膜联蛋白A1在食管癌组织的表达及其临床意义

Expression of annexin A1 protein in esophageal carcinoma and its clinical significance

目的 探讨膜联蛋白A1（Annexin A1）在食管癌发生和发展过程中的生物学作用.方法 采用免疫组织化学分析94例食管鳞状细胞癌组织和周围正常组织中Annexin A1蛋白的表达.采用Annexin A1过表达和敲低慢病毒感染人永生化食管上皮细胞株SHEE,得到稳定细胞株.采用细胞计数试剂盒（CCK-8）分析Annexin A1过表达和敲低细胞株细胞增殖能力;采用Transwell法分析Annexin A1过表达和敲低细胞株细胞侵袭能力;采用软琼脂法分析细胞克隆形成能力;采用体内细胞移植实验分析Annexin A1过表达细胞株在体内形成肿瘤能力.结果 与正常食管组织比较,食管癌组织中Annexin A1蛋白表达水平明显增加（P=0.004）.与对照细胞株比较,Annexin A1过表达细胞株细胞增殖能力（P=0.026）和侵袭（P=0.017）能力明显增加,而Annexin A1敲低的细胞株,细胞增殖能力（P=0.019）和侵袭能力（P=0.023）明显下降.与对照细胞株比较,Annexin A1过表达细胞株克隆形成能力明显增强（P=0.022）,而Annexin A1敲低细胞株克隆形成能力明显下降（P=0.035）.体内成瘤实验显示,与对照细胞株比较,Annexin A1过表达细胞株体内肿瘤形成率明显增加（P=0.001）.结论 Annexin A1蛋白在食管癌组织中呈过表达,其参与了食管癌细胞的生长、侵袭和肿瘤形成.

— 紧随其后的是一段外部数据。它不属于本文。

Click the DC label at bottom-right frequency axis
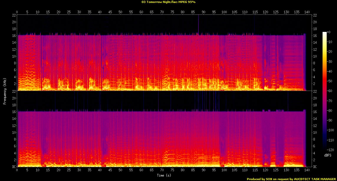 [x=315, y=167]
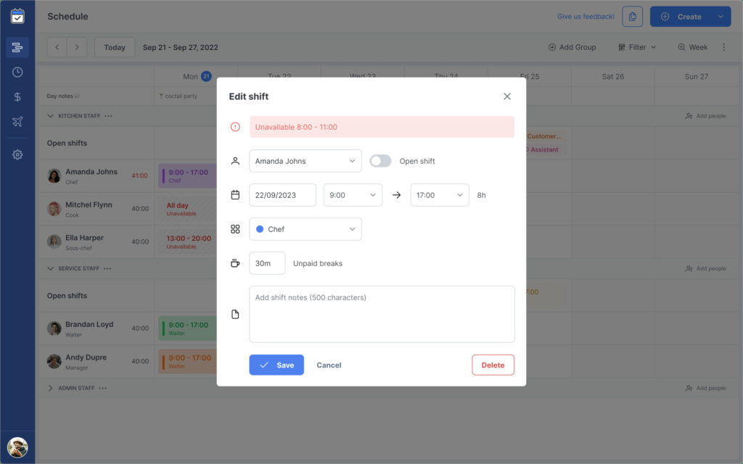Click the assignee person icon in Edit shift
743x464 pixels.
click(235, 160)
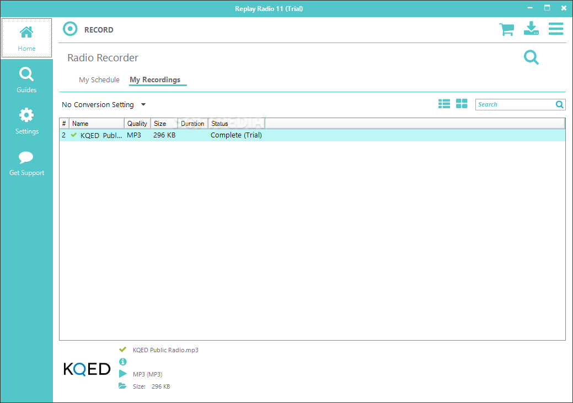Image resolution: width=573 pixels, height=403 pixels.
Task: Play the KQED Public Radio recording
Action: (122, 374)
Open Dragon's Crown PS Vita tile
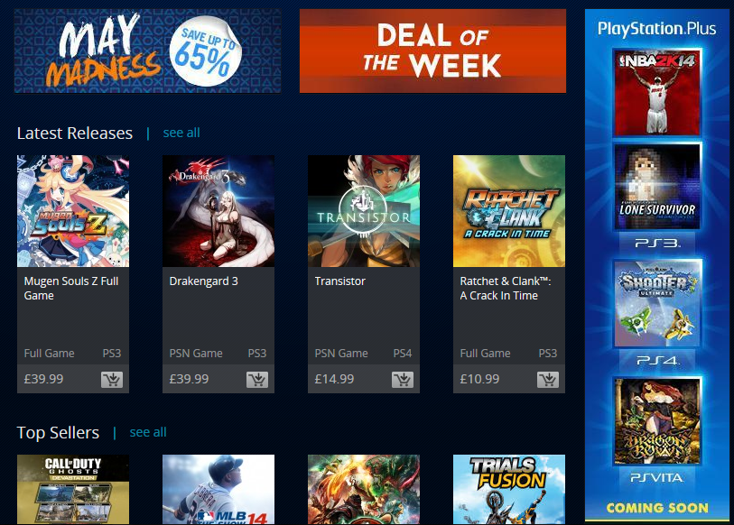The width and height of the screenshot is (734, 525). [657, 421]
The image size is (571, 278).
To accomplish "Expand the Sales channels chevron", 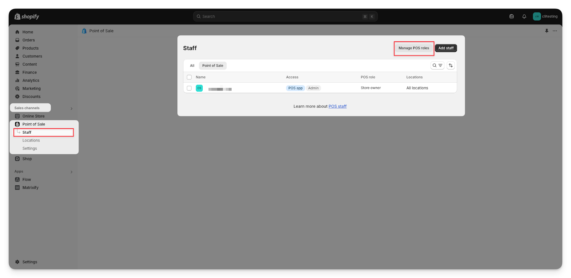I will coord(71,108).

Objective To investigate the biological role of Annexin A1 protein in carcinogenesis and progression of esophageal carcinoma.Methods Annexin A1 protein level was analyzed by immunohistochemical assay in 94 cases of esophageal squamous carcinoma tissues and surrounding normal tissues.Annexin A1 overexpression and knockdown stable cell lines in human immortalized esophageal epithelial cell line SHEE were constructed by lentivirus.Cell proliferation of Annexin A1 overexpression and knockdown stable cell lines were analyzed by cell counting kit-8 （CCK-8）.Cell invasion ability of Annexin A1 overexpression and knockdown stable cell lines were analyzed by transwell method.Cell colony forming ability in stable cell lines was analyzed by soft agar assay.Tumor formation in mice was analyzed by cell transplantation.Results Compared with the normal esophageal tissues,the expression levels of Annexin A1 protein in esophageal cancer tissues increased significantly （P=0.004）.Compared with the control cell lines,proliferation （P=0.026） and invasion （P=0.017） ability in Annexin A1 protein overexpression cell lines significantly increased,while in the Annexin A1 protein knockdown cell lines,cell proliferation （P=0.019） and invasion （P=0.023） ability significantly decreased.Compared with the control cell lines,the clonal formation ability of Annexin A1 overexpression cell lines significantly enhanced（P=0.022）,while the ability of clones formation in Annexin A1 protein knockdown cell line significantly decreased （P=0.035）.In vivo tumor formation test showed that the tumor formation rate in Annexin A1 protein overexpressing cell lines significantly increased compared with control cell lines （P=0.001）.Conclusion Annexin A1 protein overexpressed in esophageal carcinoma tissues,which was involved in the growth,invasion and tumorigenesis of esophageal cancer cells.